* Required work *
Can you rewrite only the records in the stretch from the line containing "Task: Choose レスリング部 from the list" through the line containing "click(57, 35)", requests included, adding 34 to every coordinate in their answers? Leave the pictures out.

── Raw data

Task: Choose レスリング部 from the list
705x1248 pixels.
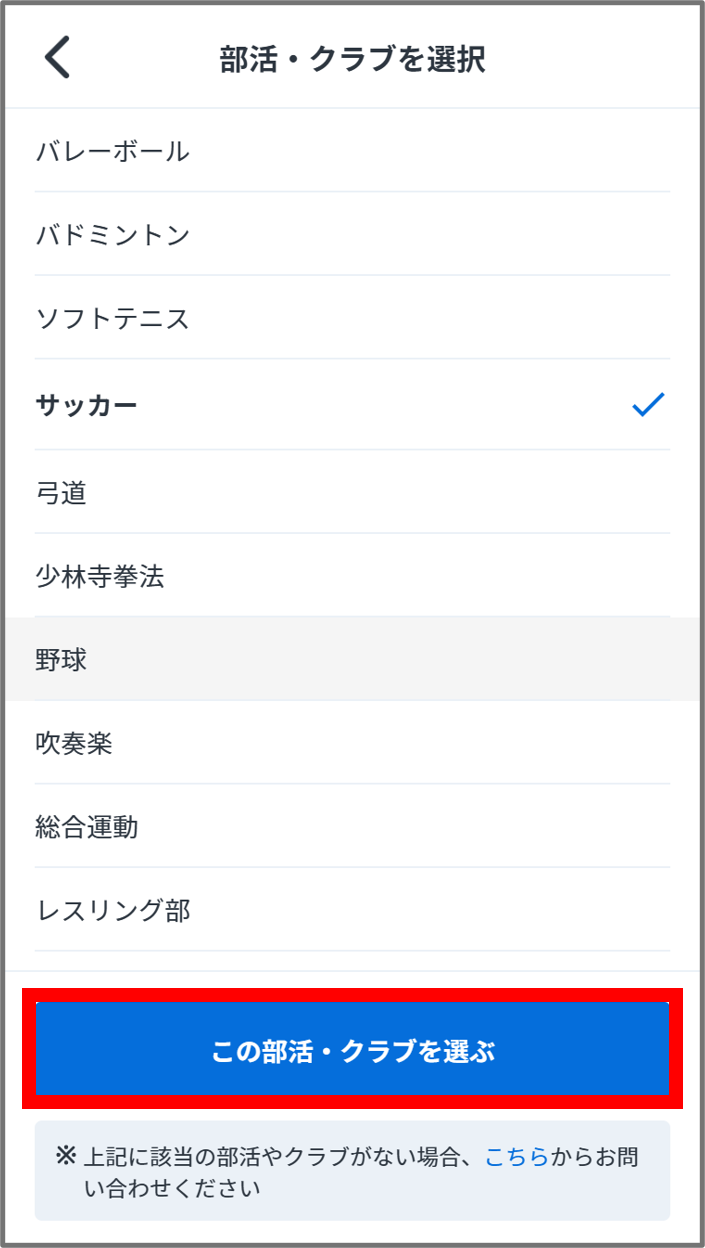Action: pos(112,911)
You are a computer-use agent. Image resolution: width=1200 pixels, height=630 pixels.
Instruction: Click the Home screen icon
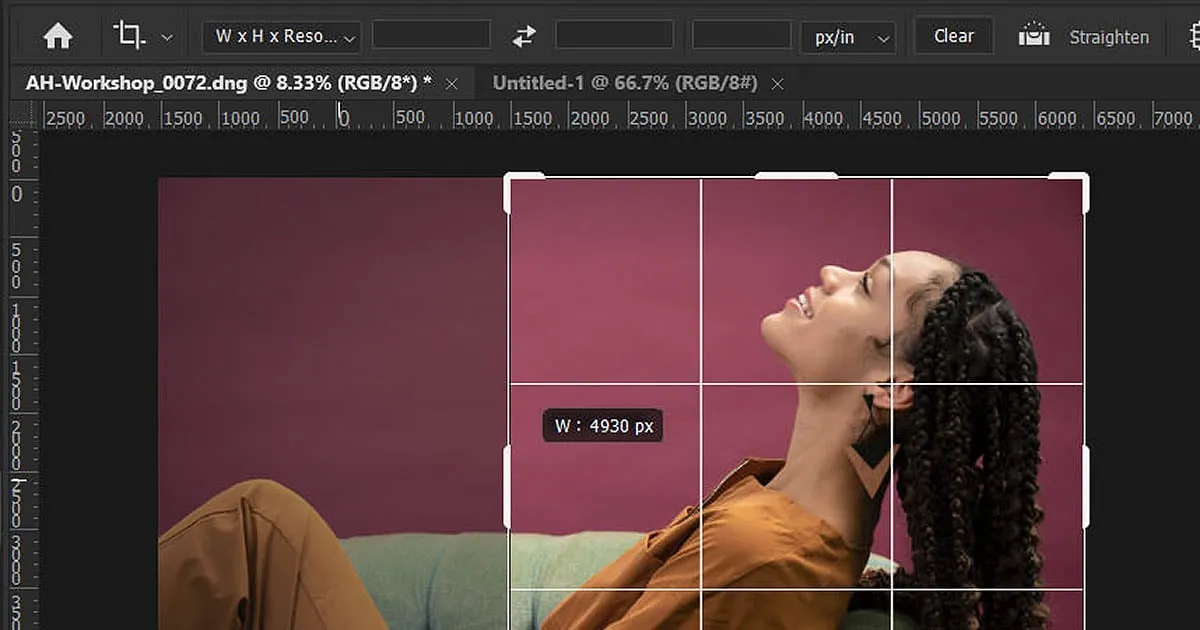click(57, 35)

────
── Raw data

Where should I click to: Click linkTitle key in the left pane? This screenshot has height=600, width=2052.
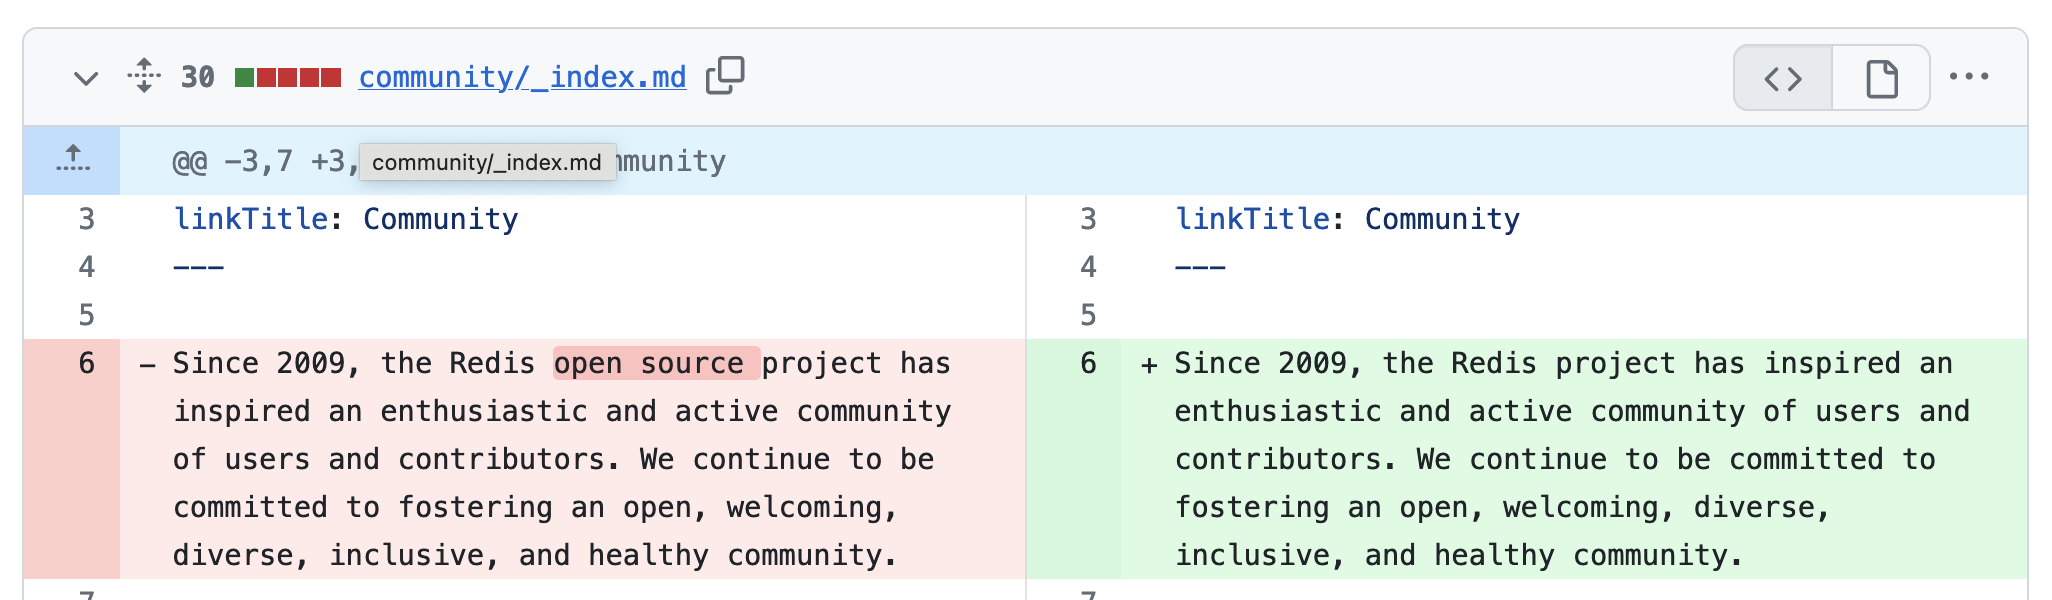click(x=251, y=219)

────
── Raw data

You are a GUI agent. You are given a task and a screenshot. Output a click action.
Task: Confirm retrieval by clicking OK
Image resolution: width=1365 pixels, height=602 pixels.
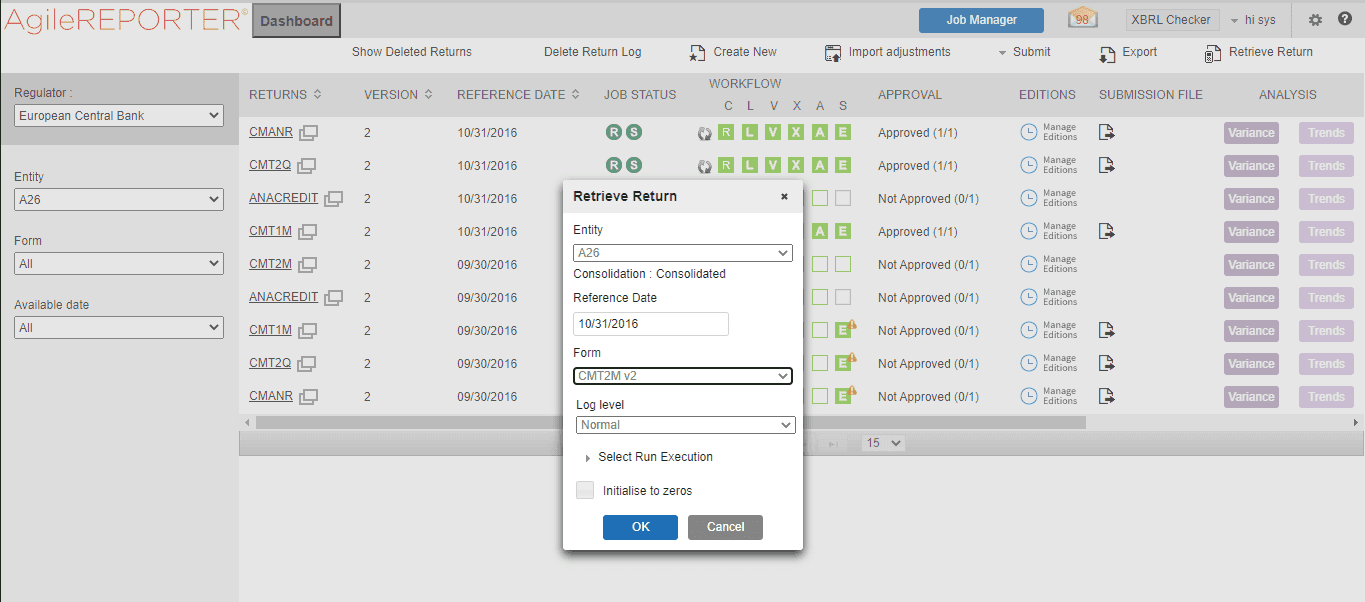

────

* Written answer *
Task: Choose レスリング部 from the list
705x1248 pixels.
Action: pos(146,945)
You are a computer-use agent. Image resolution: width=1200 pixels, height=630 pixels.
Instruction: Click the Home screen icon
click(91, 69)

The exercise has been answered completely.